The Widows and Orphans Movement (WOM) has underscored the need for workers to go into new ventures in addition to their existing occupation.

The non-state organisation, headquartered in the Upper East Region, made the call at an economic empowerment workshop organised for women in the region.

“You don’t have to rely on one business. You need to diversify your business. You should have another business doing so that if one part is not moving well, another part will move well. Diversification enables you to get income from multiple sources.

“When you depend on one source and something happens, you would be thrown out of business. You shouldn’t relax where you are. As a businessperson or a worker, you have to be thinking of how to diversify by entering into another trade,” urged the WOM’s Finance Officer, Jonathan Adanigna Alataaba, who doubled as a facilitator at the workshop.  

Organised by the WOM, the workshop was funded by the WaterAid Ghana under its Water, Sanitation and Hygiene (WASH) for Public Health project. The workshop saw 21 women trained how to produce a variety of soap and taught how to set up their own soap factories. The trainees were taken through some basic investment courses including record keeping, business management skills and marketing mix.  

“The kind of record keeping I’m going to take you through today is not the record keeping people go to a university or a polytechnic to learn. It is basically a record you can keep by yourselves. In recording your products, you can decide to use strokes and each stroke would represent one bar of soap that you have produced. So, in that case, if you produce ten bars of soap today, you would mark ten strokes either by chalk or charcoal.

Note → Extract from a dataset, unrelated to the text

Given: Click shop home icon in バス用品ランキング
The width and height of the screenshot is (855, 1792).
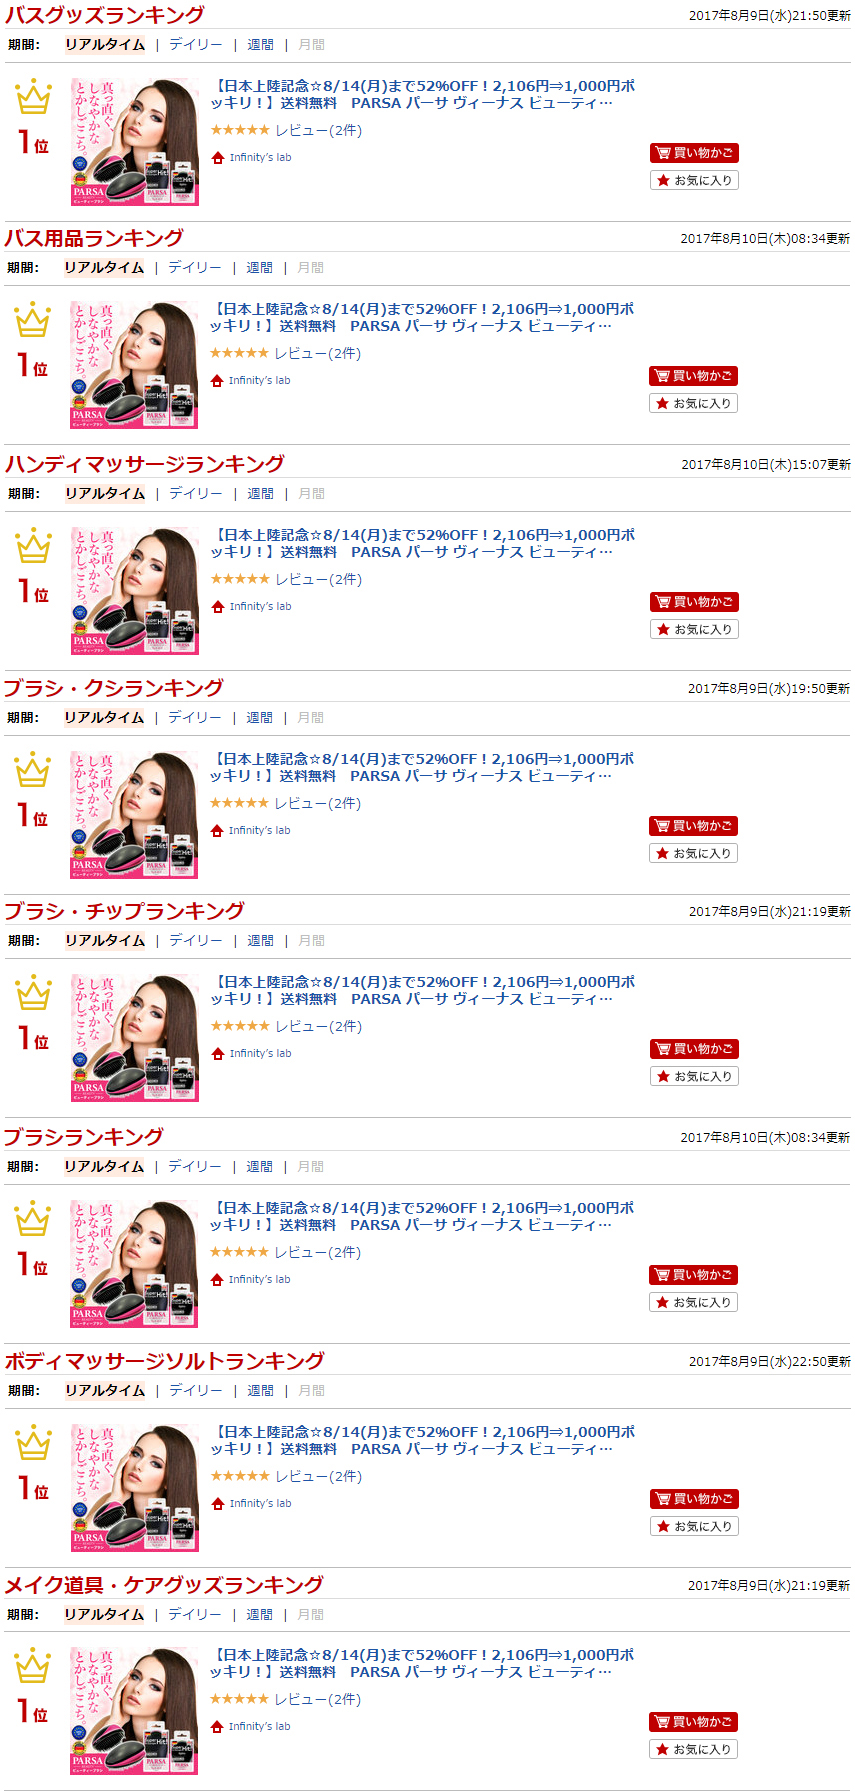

“Now, you have to be mindful of children. Please, don’t mark your strokes where a child would reach and, thinking that his or her mother has got a chalkboard, would also go and mark a stroke in your absence and cause confusion by doing so. So, you mark it where children cannot reach. Also, it must be where water will not reach to wash the strokes away when rain falls. These are the things to consider when you are using the strokes to represent your record keeping. Try to represent your production with objects and if you have a student in your house, call the student to translate the objects into your exercise book and that is how you will determine whether you are making profit or not,” Alataaba told the illiterate participants among the trainees.

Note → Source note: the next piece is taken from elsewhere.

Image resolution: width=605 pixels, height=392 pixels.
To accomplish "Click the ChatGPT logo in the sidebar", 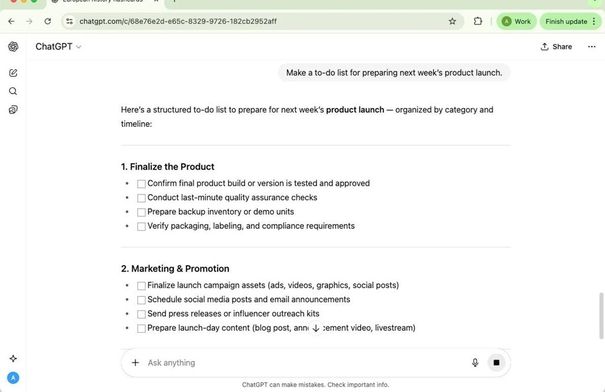I will tap(13, 47).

The trainees were presented with startup tools.

Empowered to empower others

The WOM emphasised that the soap market was a “competitive one” and rammed home the need for the trainees to place premium on quality— when they set up their own trade— so their products could thrive and stand the test of time in the industry.

The handlers also advised the trainees to keep harmful raw materials, especially caustic soda, out of the reach of children as they carried out their soap-making businesses.

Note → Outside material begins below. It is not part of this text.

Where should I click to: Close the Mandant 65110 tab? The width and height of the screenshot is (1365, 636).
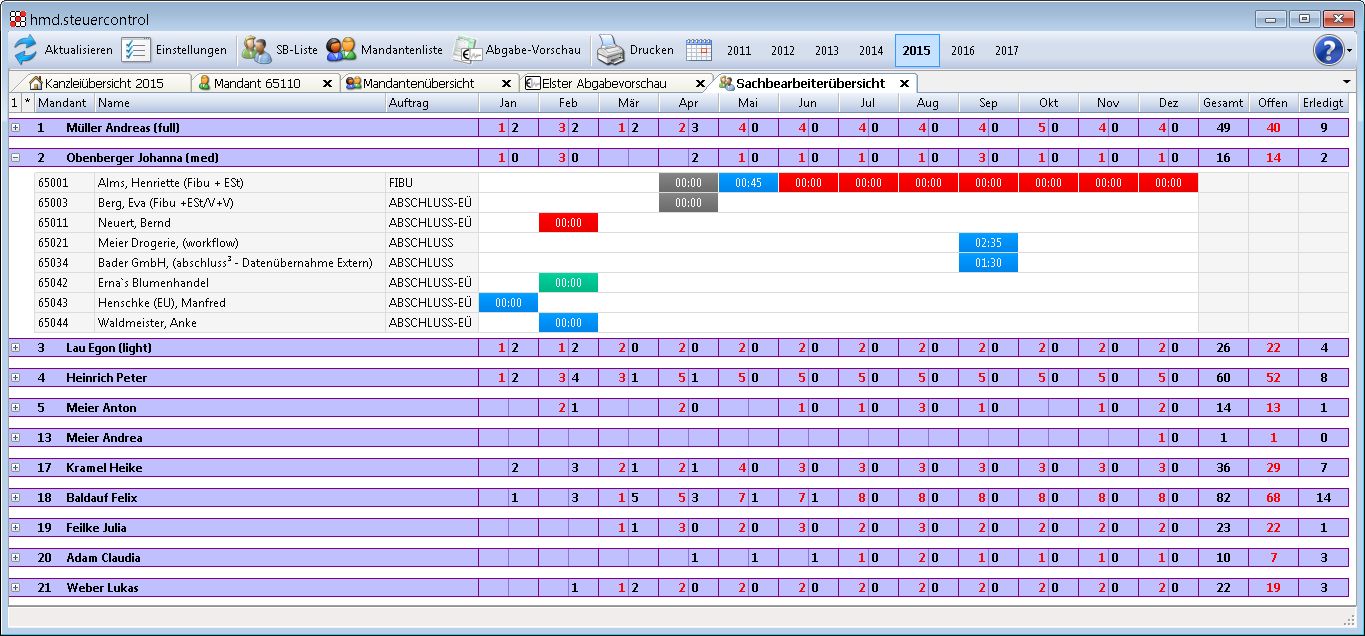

Sharing their joy with the press, the grateful trainees spoke passionately of their plans to invest in people with the knowledge and skills acquired at the workshop.

“The training enlightened me. It inspired me. I know that through the skills gained I will be able to train others. Currently, COVID-19 is threatening lives everywhere. Soap is one of the agents people need to protect themselves from the disease, especially in rural areas where people cannot afford soap. I intend to supply schools with soap as well when I start my business. Government alone cannot provide soap for the schools in this COVID-19 period,” said a trainee, Matilda Agamu.

Linda Atiah remarked likewise, thankfully saying: “I have been jobless. I get up from sleep and sit down the whole day because I have nothing to do. This training has helped me a lot. I never knew how to make soap until I went through the training. Now, we have been taught how to produce different types of soap and how to brand it ourselves.”

The WOM also presented some tools to each of the trainees to start up their soap businesses. The tools, provided by the WaterAid Ghana, include: mould, cutters, design device, caustic soda, colourants, soda ash as well as a set of bowls, cups and basins among others.